• [QUOTED TEXT]:
◇ ◇ ◇ ◇ ◇

We consider two cases:

Case 1. Suppose $j=0$ and $\varphi (z,g)=\frac{\sqrt{q}}{12{(1-q)}^2}z{g}^2$. Then, the q-differential equation:

$${(-1)}^n{D}_{q^{-1}}^{\left(3\right)}g\left(z\right)=\frac{\sqrt{q}}{12{(1-q)}^2}z{g}^2,z\in A_q^{*},$$

with the boundary condition (34) has a solution in the set $E=\{g\left(z\right),|g|\le 2Q_0\},$ provided $M{C}_{3,0}\le Q_0$ and $Q_0\ge \widetilde{p_0}=q^2$ where:

$$M=\underset{(z,g)\in A_q^{*}\times E}{max}\left|\varphi (z,g)\right|=\frac{\sqrt{q}}{3{(1-q)}^2}{Q}_0^2,C_{3,0}=q^{\frac{3}{2}}{(1-q)}^2,$$

and then, $q^2\le Q_0\le \frac{3}{q^2}$.

◇ ◇ ◇ ◇ ◇

• [RECORD EXTRACTS]:
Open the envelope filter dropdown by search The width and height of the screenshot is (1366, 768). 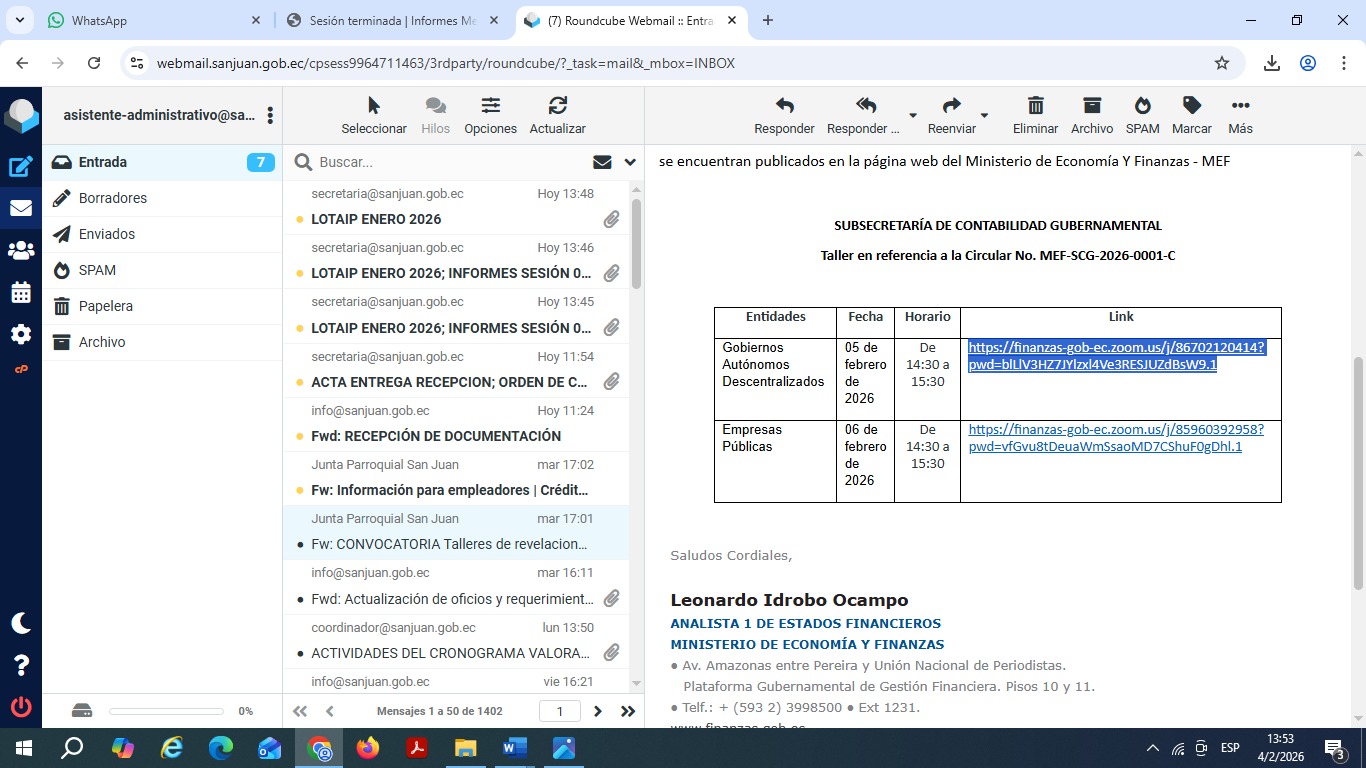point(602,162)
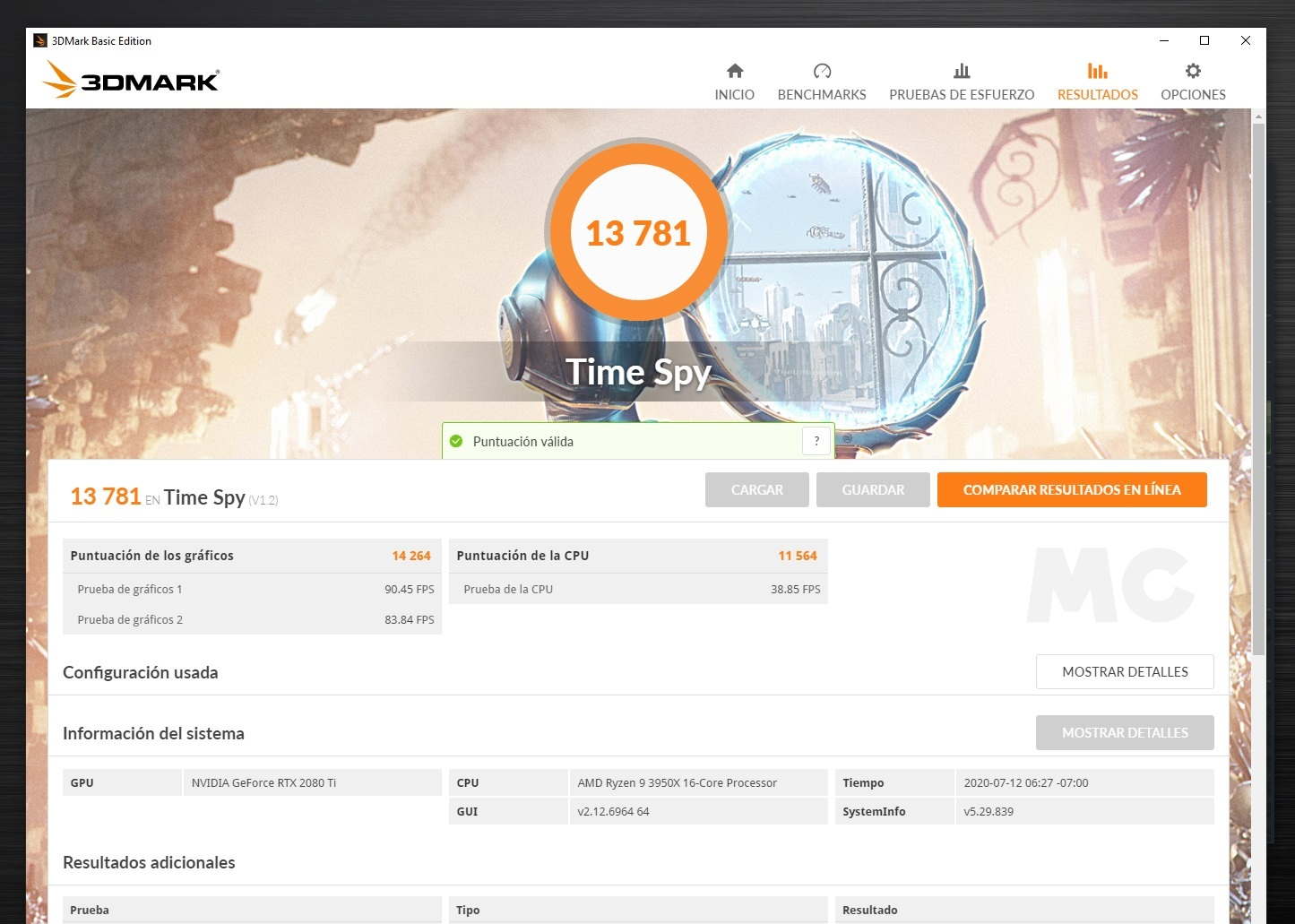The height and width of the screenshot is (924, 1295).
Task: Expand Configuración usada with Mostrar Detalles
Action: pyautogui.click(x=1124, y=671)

◇ ◇ ◇ ◇ ◇

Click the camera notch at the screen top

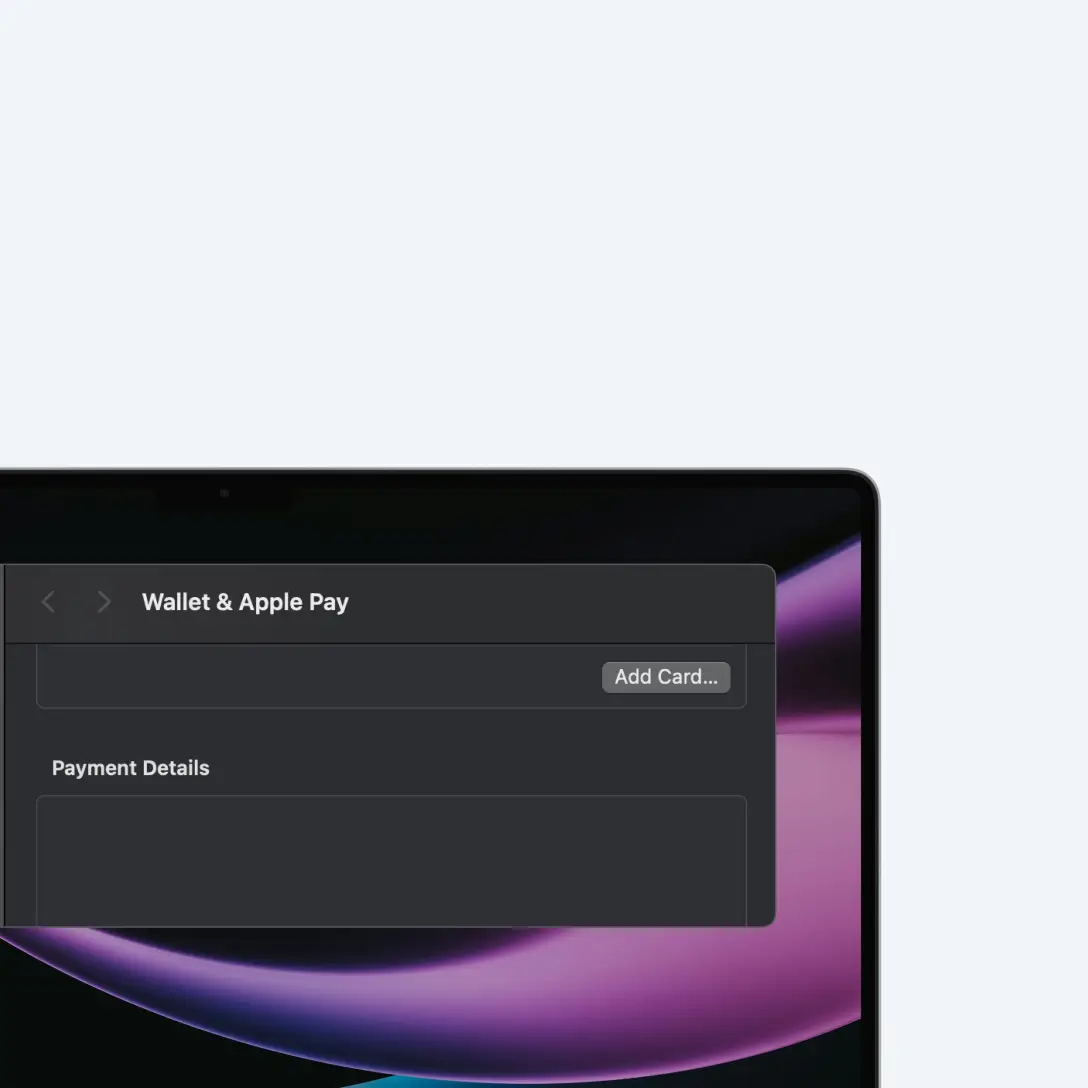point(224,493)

◇ ◇ ◇ ◇ ◇

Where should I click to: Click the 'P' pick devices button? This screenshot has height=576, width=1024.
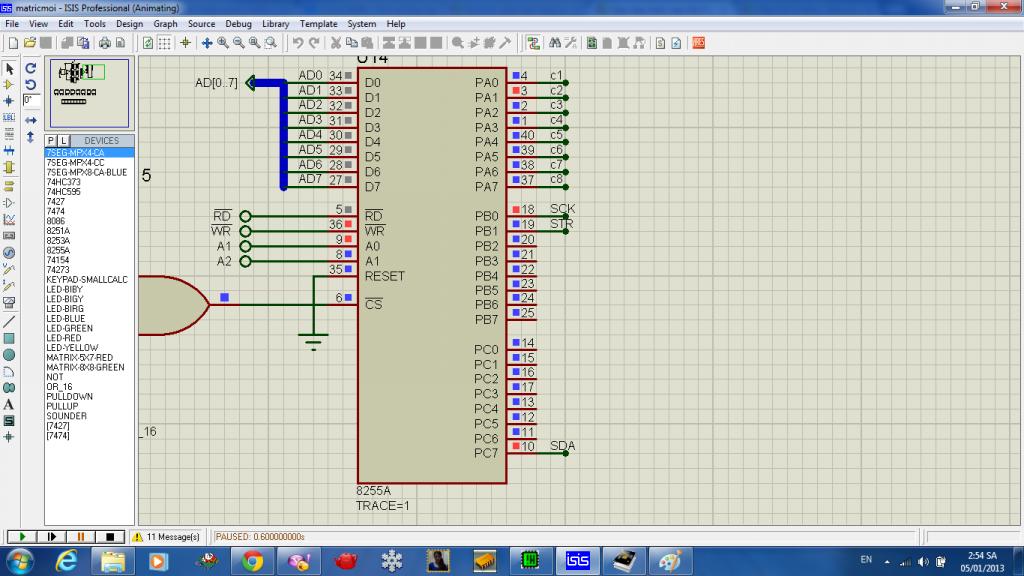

◇ ◇ ◇ ◇ ◇

• [INSTRUCTIONS]:
(a) Decide whether each statement agrees with the passage on the q-differential equation, and answer yes or no for each, quoting the words from the passage that settle it. (i) In Case 1, j is taken to be 0. (ii) The solution is sought in a set where |g| is at most Q_0. (iii) The passage concludes that Q_0 lies between q^2 and 3/q^2.
(b) Carry the passage on the q-differential equation further, starting after its final sentence.
The entries are separate material and have no connection to the passage on the q-differential equation.

• [RESPONSES FOR EACH TASK]:
(a)
(i) Yes: "Suppose $j=0$".
(ii) No: "|g|\le 2Q_0".
(iii) Yes: "q^2\le Q_0\le \frac{3}{q^2}".

(b)
Case 2. Suppose that $j=2$ and:

$$\varphi (z,g,D_{q^{-1}}g,D_{q^{-1}}^{2}g)=z^{2}g+\sqrt{z}{D}_{q^{-1}}g-D_{q^{-1}}^{2}g,$$

and define the set:

$$E=\{(g,D_{q^{-1}}g,D_{q^{-1}}^{2}g):Q_j\le |D_{q^{-1}}^{j}g|\le 2Q_j,0\le j\le 2\}.$$

Assume that $Q_j\ge {\tilde{p}}_j$ and $M{C}_{3,j}\le Q_j$, $j=0,1,2$, where:

$$M=\underset{(z,g)\in A_q^{*}\times E}{max}\left|\varphi (z,g\left(z\right))\right|=2Q_0+2Q_1-Q_2.$$

By using Lemma 5, we obtain $C_{3,0}=q^{\frac{3}{2}}{(1-q)}^2,C_{3,1}=q^{\frac{1}{2}}{(1-q)}^2$, and $C_{3,2}=q+\frac{q^2}{1+q}$. Thus, the condition $M{C}_{3,j}\le Q_j$ implies that:

$$\begin{array}{cc}\hfill & \left[\frac{1}{q^{\frac{3}{2}}{(1-q)}^2}-2\right]Q_0-2Q_1+Q_2\ge 0\hfill \\ \hfill & \left[\frac{1}{q^{\frac{1}{2}}{(1-q)}^2}-2\right]Q_1-2Q_0+Q_2\ge 0\hfill \\ \hfill & \left[\frac{1+q}{q+2q^2}+1\right]Q_2-2Q_0-Q_1\ge 0.\hfill \end{array}$$

(36)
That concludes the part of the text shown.